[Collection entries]
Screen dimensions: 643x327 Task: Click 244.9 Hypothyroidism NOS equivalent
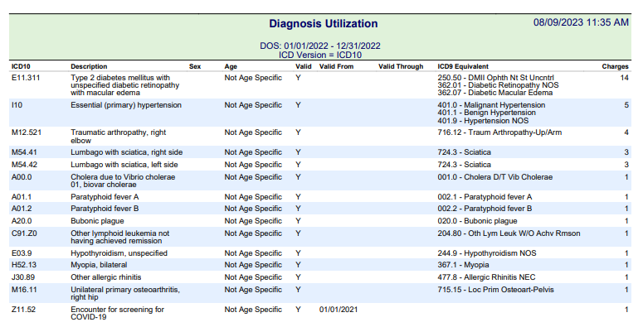[x=487, y=253]
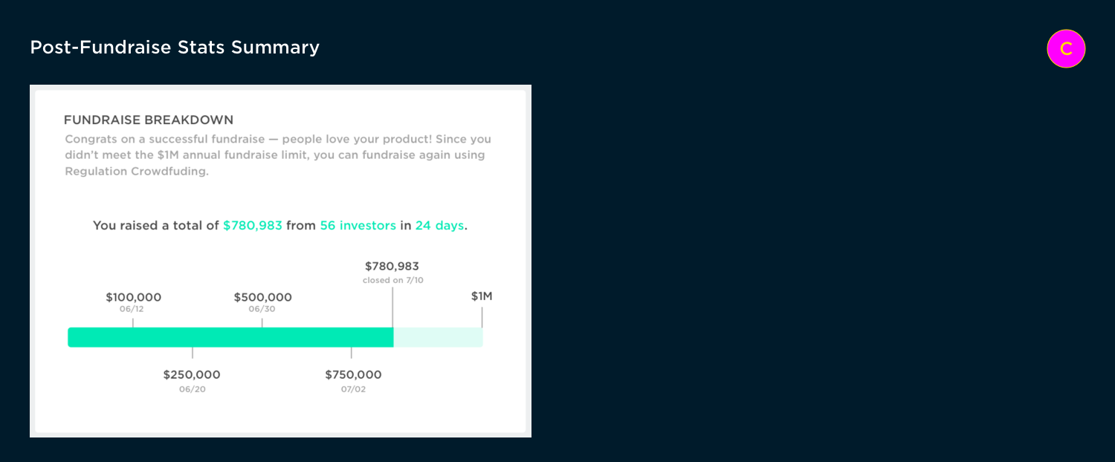Viewport: 1115px width, 462px height.
Task: Click the closed on 7/10 caption
Action: [x=393, y=280]
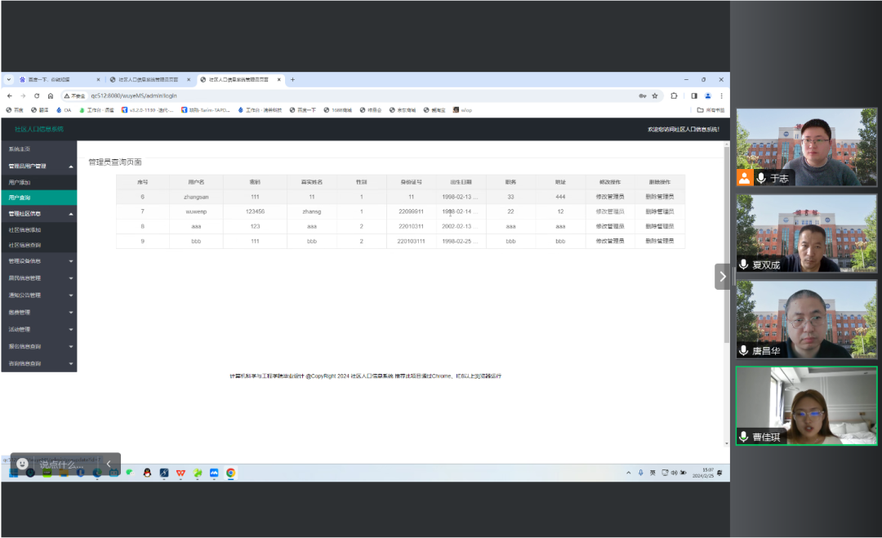Bookmark this page with the star icon

(x=655, y=96)
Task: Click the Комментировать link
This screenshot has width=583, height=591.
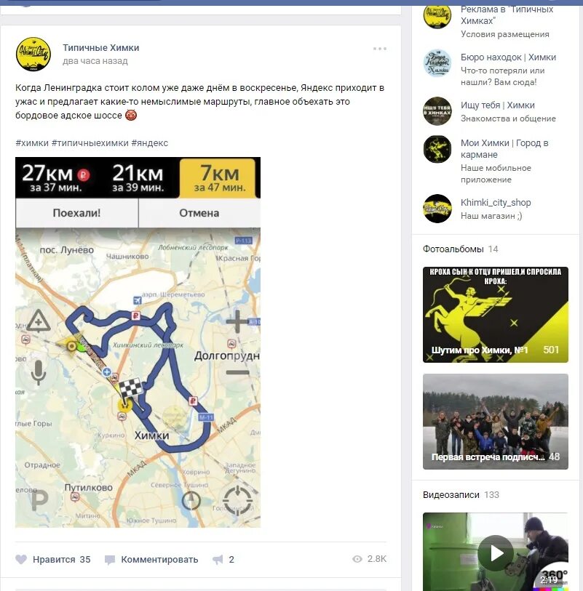Action: tap(159, 560)
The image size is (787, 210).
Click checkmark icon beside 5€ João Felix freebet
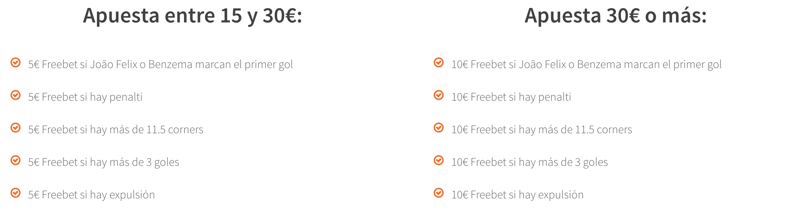16,63
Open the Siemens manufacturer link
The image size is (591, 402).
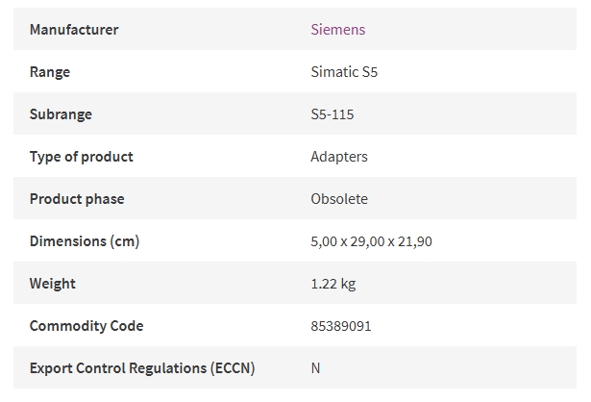pyautogui.click(x=337, y=30)
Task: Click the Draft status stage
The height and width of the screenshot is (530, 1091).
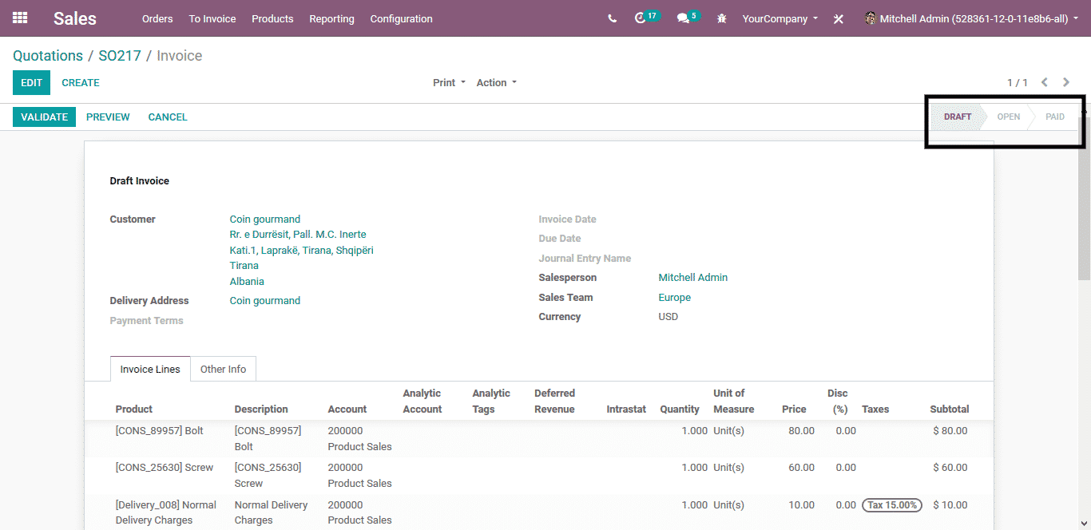Action: (x=957, y=117)
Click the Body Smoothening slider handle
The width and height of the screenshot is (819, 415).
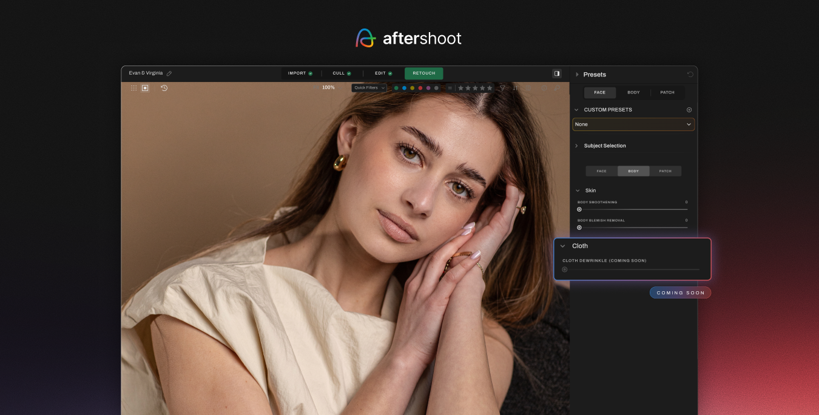pos(579,209)
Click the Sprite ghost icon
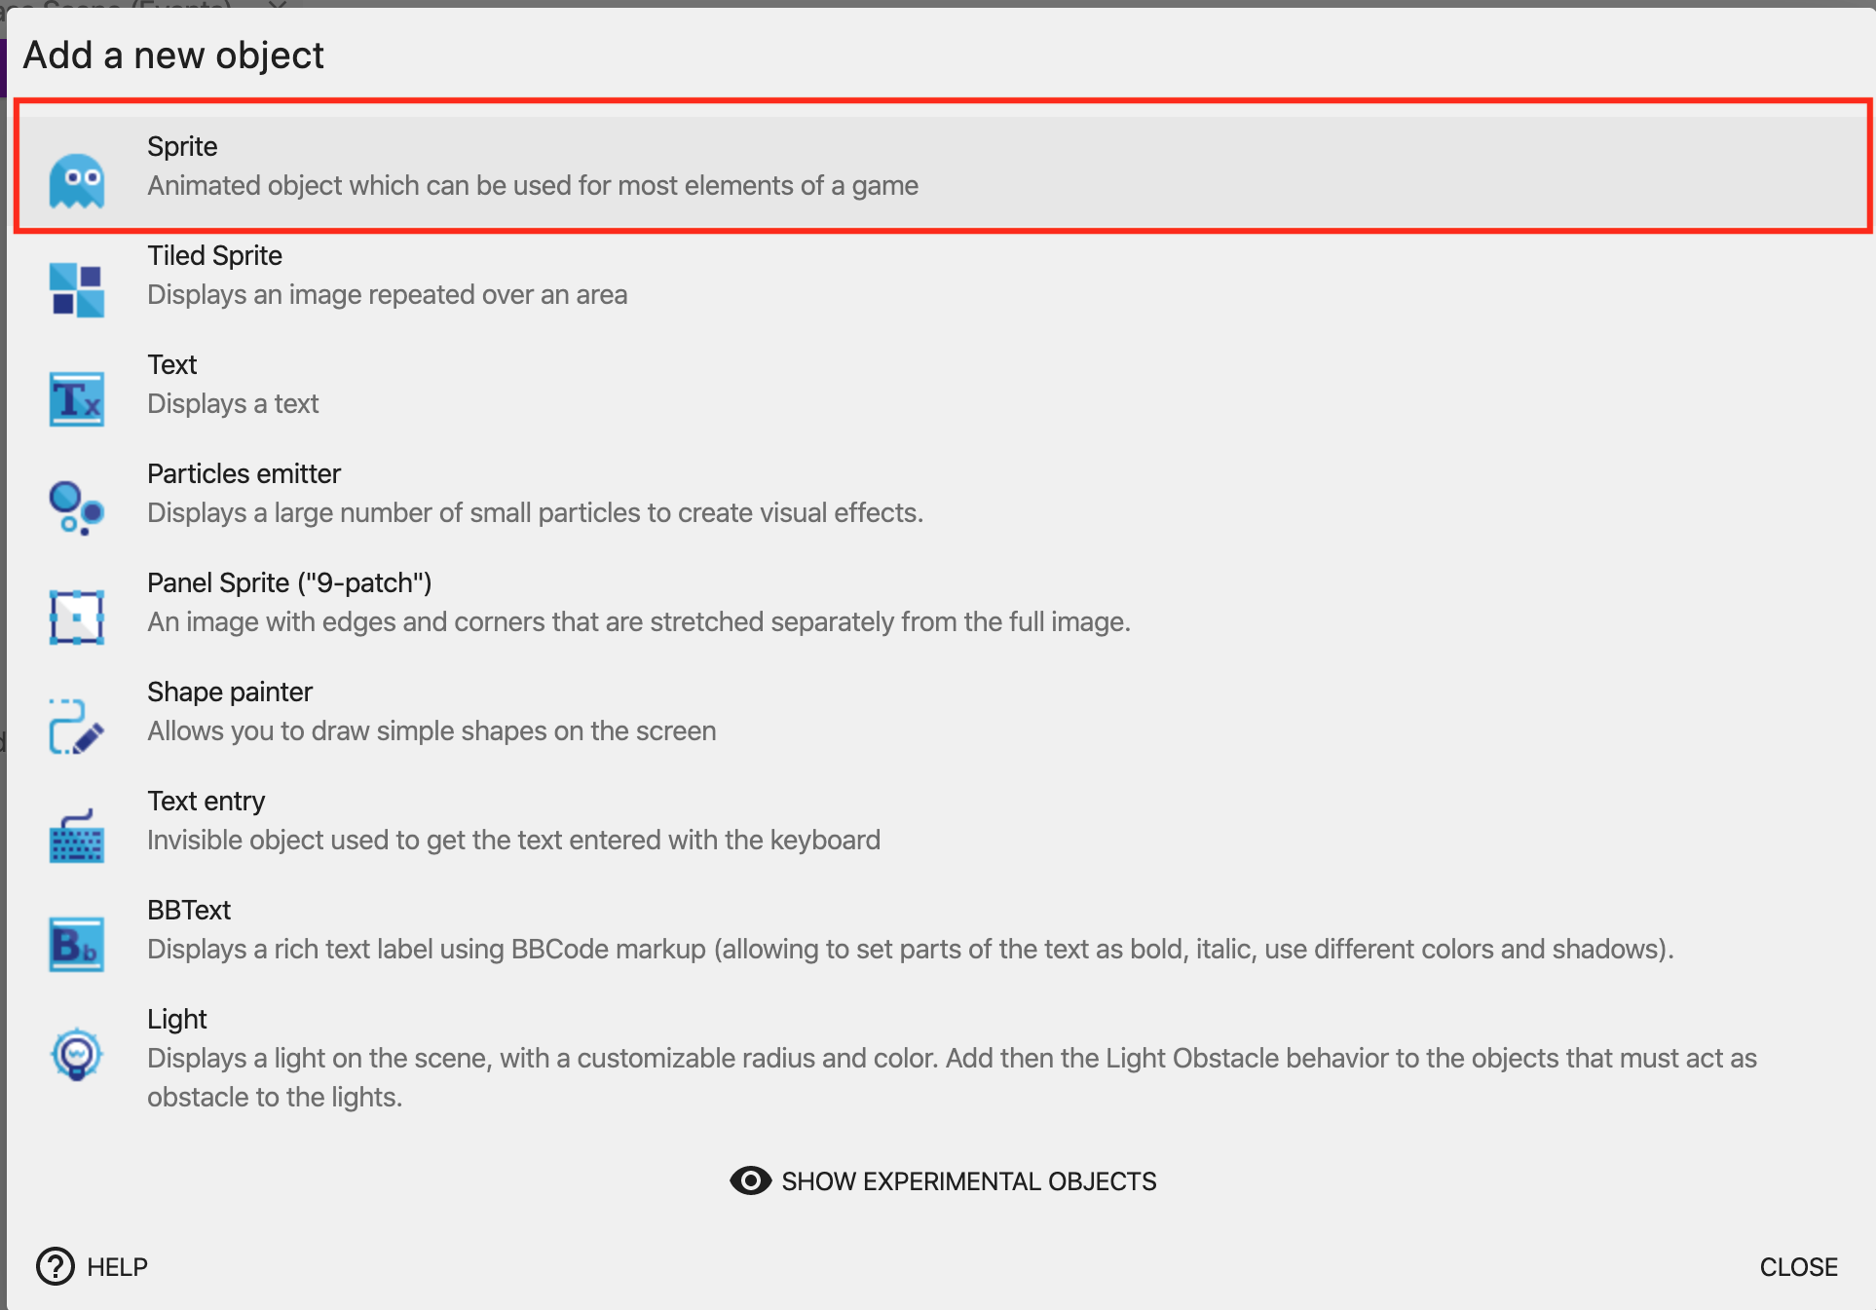 tap(77, 180)
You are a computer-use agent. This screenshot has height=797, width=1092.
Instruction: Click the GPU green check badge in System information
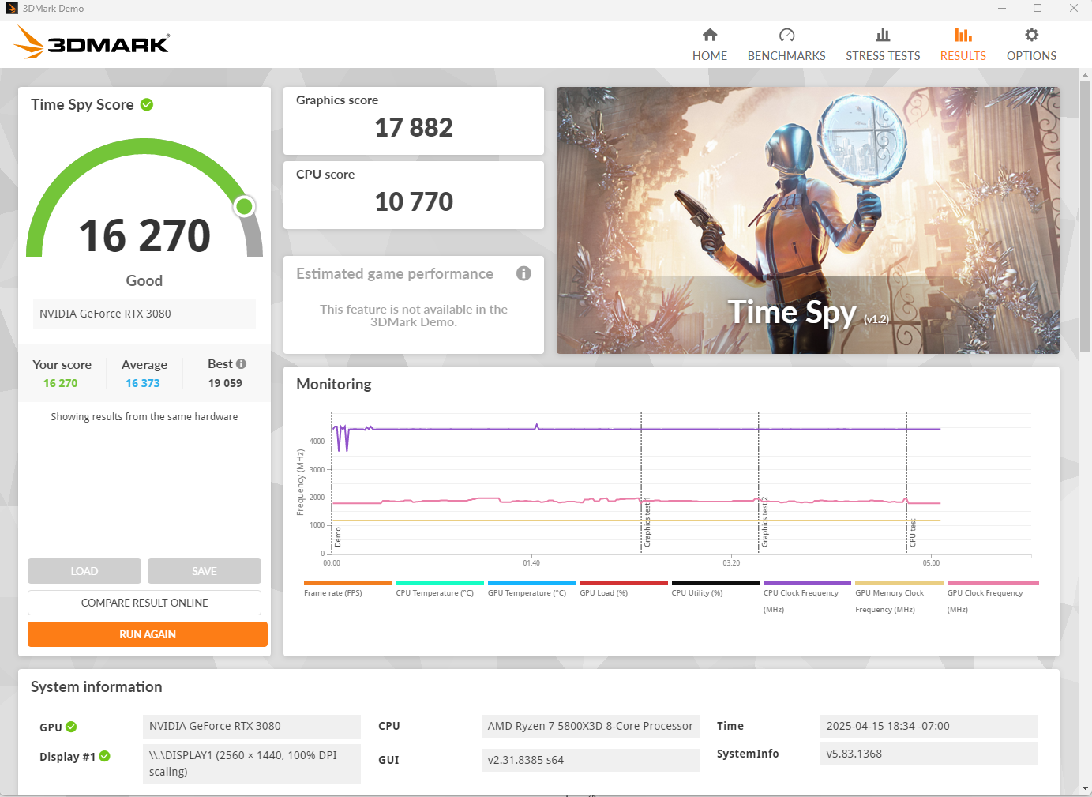pyautogui.click(x=71, y=727)

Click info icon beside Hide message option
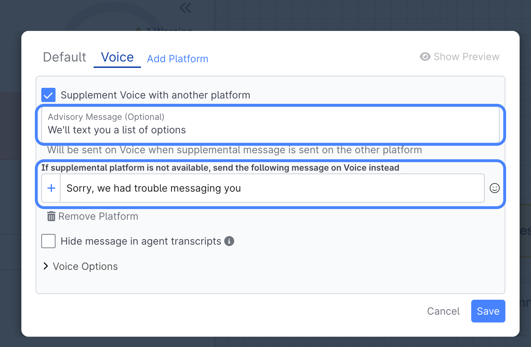pyautogui.click(x=229, y=241)
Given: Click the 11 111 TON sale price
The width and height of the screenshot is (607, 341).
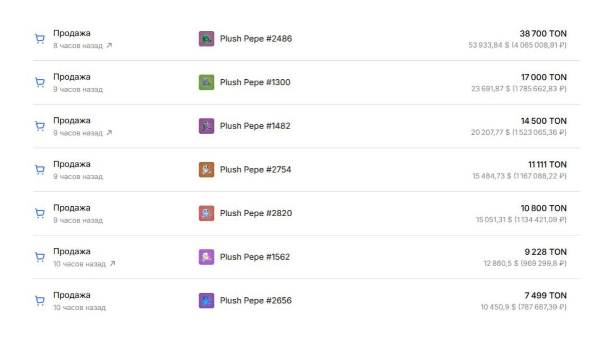Looking at the screenshot, I should (547, 165).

**Assigned task:**
Exact copy, pictures omitted: every line from the one holding "Instruction: Click the" through the last line of the data above, and nothing else.

**Response area:**
Instruction: Click the GPU green check badge in System information
pyautogui.click(x=71, y=727)

Click info icon beside Hide message option
pyautogui.click(x=229, y=241)
Given: Click the 11 111 TON sale price
The width and height of the screenshot is (607, 341).
Looking at the screenshot, I should (547, 165).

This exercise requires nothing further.